▶ _SUPPLIED TEXT_:
The album that moved Bowie away from folk and into the world of hard rock and proto-punk. It is also the album that introduced audiences to Mick Ronson’s whose soaring guitar work is shown in cuts like the epic opening track The Width of a Circle, She Shook Me Cold, and All The Madmen. A lot of the material is loud and in-your-face while showing a more mature side to Bowie’s work as a vocalist as he takes on very heavy themes of madness, alienation, and chaos. It’s an album that is often overlooked though was given more profile thanks to a famous cover by Nirvana on the album’s title track.


11. Diamond Dogs


Originally meant to be a concept album based on George Orwell’s 1984, the album was really a transitional record for Bowie moving from the world of glam-rock and his fascination with the world of Philly Soul. While glam is still evident in its title track and the very catchy Rebel Rebel. It’s the trilogy of Sweet Thing/Candidate/Sweet Thing (Reprise) that showed a new side to Bowie in his approach to lyrics where would use William S. Burrough’s cut-up writing style to tell a very strange story. Songs like the funk-driven 1984 and the eerie Big Brother maintain Orwell’s themes as it’s a very dark yet sprawling album for Bowie.

▶ _SUPPLIED DATA_:
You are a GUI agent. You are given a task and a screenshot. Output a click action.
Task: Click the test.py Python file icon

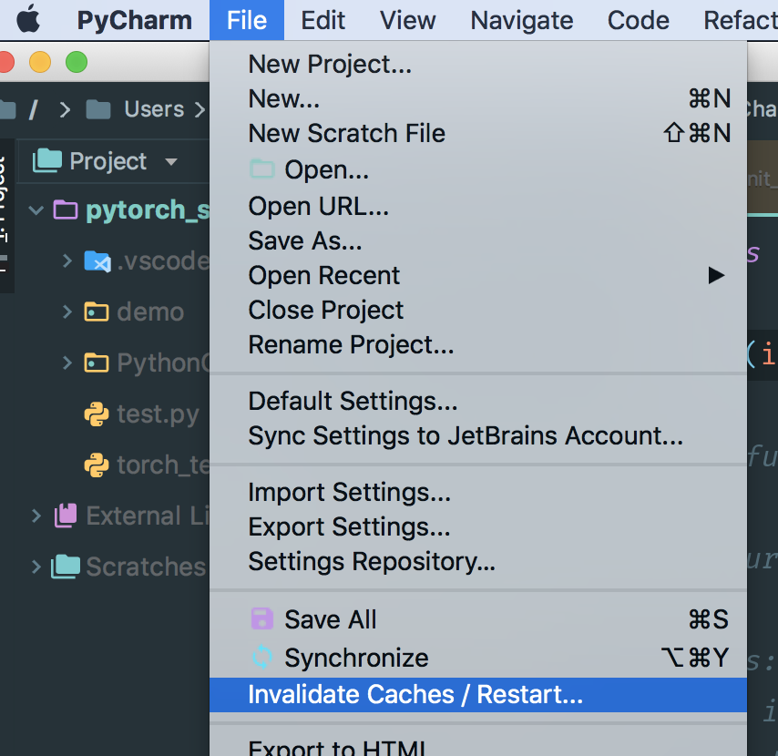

▶ _GIVEN PROBLEM 1_:
About the Bowie album write-ups:
(a) Which band's famous cover of the title track gave the first album described more profile?
(b) Diamond Dogs was originally meant to be a concept album based on what work?
(c) What three heavy themes does Bowie take on as a vocalist on the first album described?
▶ _GIVEN PROBLEM 2_:
Which songs does the Diamond Dogs entry in the Bowie album write-ups name by title?
▶ _GIVEN PROBLEM 3_:
Write the next part of the Bowie album write-ups, picking up after its last sentence.

▶ _TASK RESPONSE 1_:
(a) Nirvana
(b) George Orwell's 1984
(c) Madness, alienation, and chaos

▶ _TASK RESPONSE 2_:
- Rebel Rebel
- Sweet Thing
- Candidate
- Sweet Thing (Reprise)
- 1984
- Big Brother

▶ _TASK RESPONSE 3_:
12. David Bowie/Space Oddity


The second full-length album from Bowie has him straying from music hall influence of his 1967 debut for a more folk-rock sound that is emphasized in the song Space Oddity. The record is definitely one of the most underrated of Bowie’s recordings of that period as songs like Unwashed and Somewhat Slightly Dazed, The Wild-Eyed Boy from Freecloud, An Occasional Dream, and the nine-minute, thirty-three second Cygnet Committee feature lyrics about his distaste towards 60s idealism and the search for something more. Cuts like God Knows I’m Good is among one of Bowie’s most underrated songs as he explores the plight of a shoplifter as it’s a record more people should hear.


13. Pin Ups


A covers-only album from Bowie made shortly after his final performance with the Spiders of Mars band. It is an album where Bowie pays tribute to some of his favorite artists of the 1960s. Covers of songs by the Who, the Kinks, the Easybeats, the Pretty Things, Them, the Yardbirds, and the Mojos show a very fun, rocking side to Bowie that has an element of garage rock mixed in with glam courtesy of Mick Ronson’s guitar. There’s also a great cover of Pink Floyd’s See Emily Play as a tribute to its fallen member Syd Barrett while Bowie’s take on the Merseys’ ballad Sorrow is one of Bowie’s best work as a crooner.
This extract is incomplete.